Using a pair of scissors I snip off the coarse stems, and then simmer the dark green leaves in lightly salted boiling water for about 10 minutes. When the leaves are tender -- it takes much longer than spinach or broccoli rabe -- I drain them, pressing out the water with the back of a wooden spoon, and finish with a rough chop and a drizzle of olive oil. The kale's slightly bitter (in a good way) flavor makes a perfect foil to the sweetness of fish. If I have the time, I'll crisp thin slices of garlic in a skillet and toss these on top as a tasty garnish. For my salad, it would be tre colore: pieces of green romaine, red radicchio, and white endive (thus the three colors of the Italian flag, or tre colore), plus a little sliced red onion and my go-to everyday vinaigrette: a tablespoon of red wine vinegar, a forkful of Dijon mustard, and three tablespoons of extra virgin olive oil.

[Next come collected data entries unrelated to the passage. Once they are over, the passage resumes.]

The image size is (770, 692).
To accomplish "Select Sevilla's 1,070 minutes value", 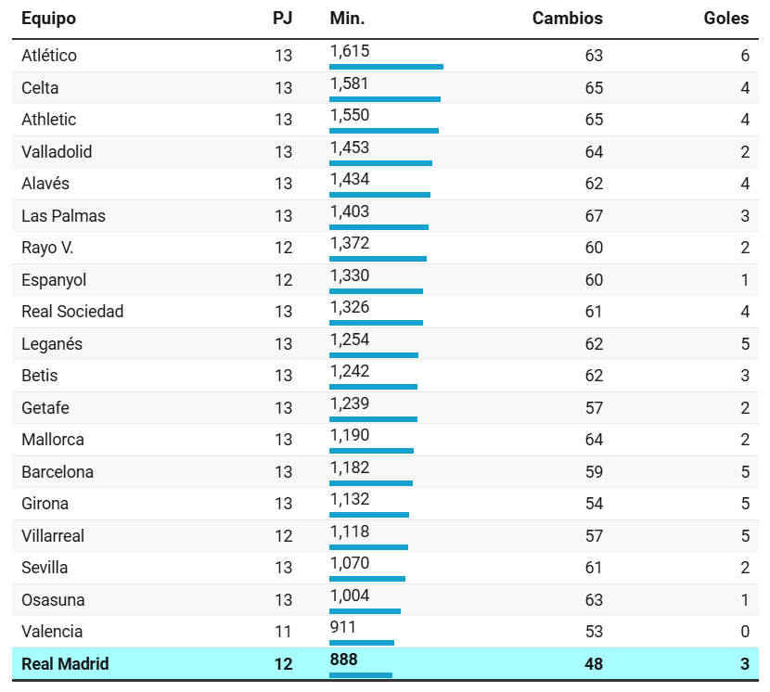I will click(350, 563).
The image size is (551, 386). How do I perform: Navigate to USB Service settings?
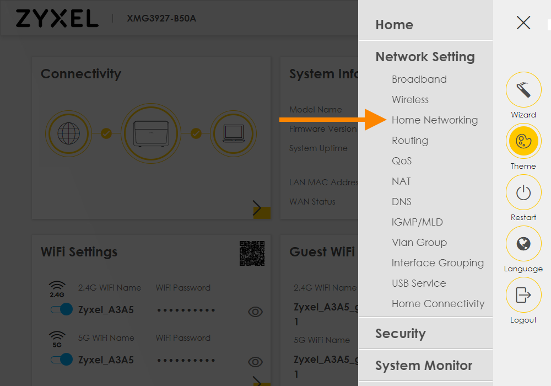coord(419,283)
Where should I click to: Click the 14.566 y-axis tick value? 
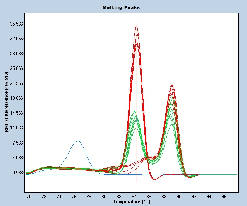click(x=17, y=113)
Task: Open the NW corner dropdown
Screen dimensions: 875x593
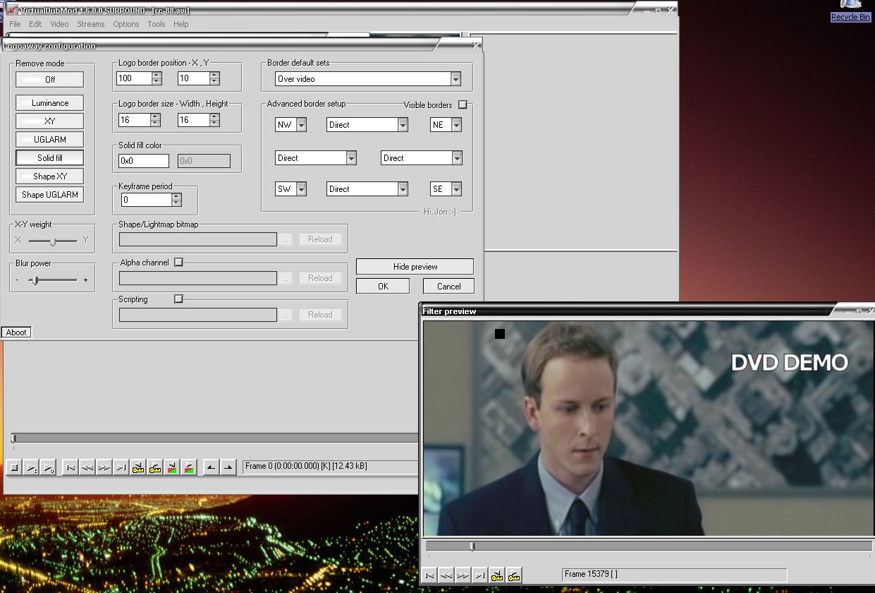Action: coord(301,125)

A pinch of salt, a few grinds of black pepper, and a quick mix using the same fork as I used to dip into the mustard jar.

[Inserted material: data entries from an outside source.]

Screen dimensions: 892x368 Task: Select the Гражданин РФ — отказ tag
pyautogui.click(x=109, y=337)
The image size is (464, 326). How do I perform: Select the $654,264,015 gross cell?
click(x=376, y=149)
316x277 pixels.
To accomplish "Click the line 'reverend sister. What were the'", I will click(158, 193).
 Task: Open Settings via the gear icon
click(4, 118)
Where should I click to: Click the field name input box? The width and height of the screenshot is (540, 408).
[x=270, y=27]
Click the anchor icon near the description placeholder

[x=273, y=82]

But now the flounder. Cooking fish is my bête noire. I love to eat fish and shellfish, but cooking it gives me anxiety. I mess it up constantly. I own fish cookbooks. I've taken fish cooking classes. I keep seafood apps on my iPhone. I've loitered in the kitchens of seafood restaurants and pestered fishmongers with questions. No matter. I spend precious grocery money on excellent ocean ingredients, like last week's wild flounder, and I can destroy it.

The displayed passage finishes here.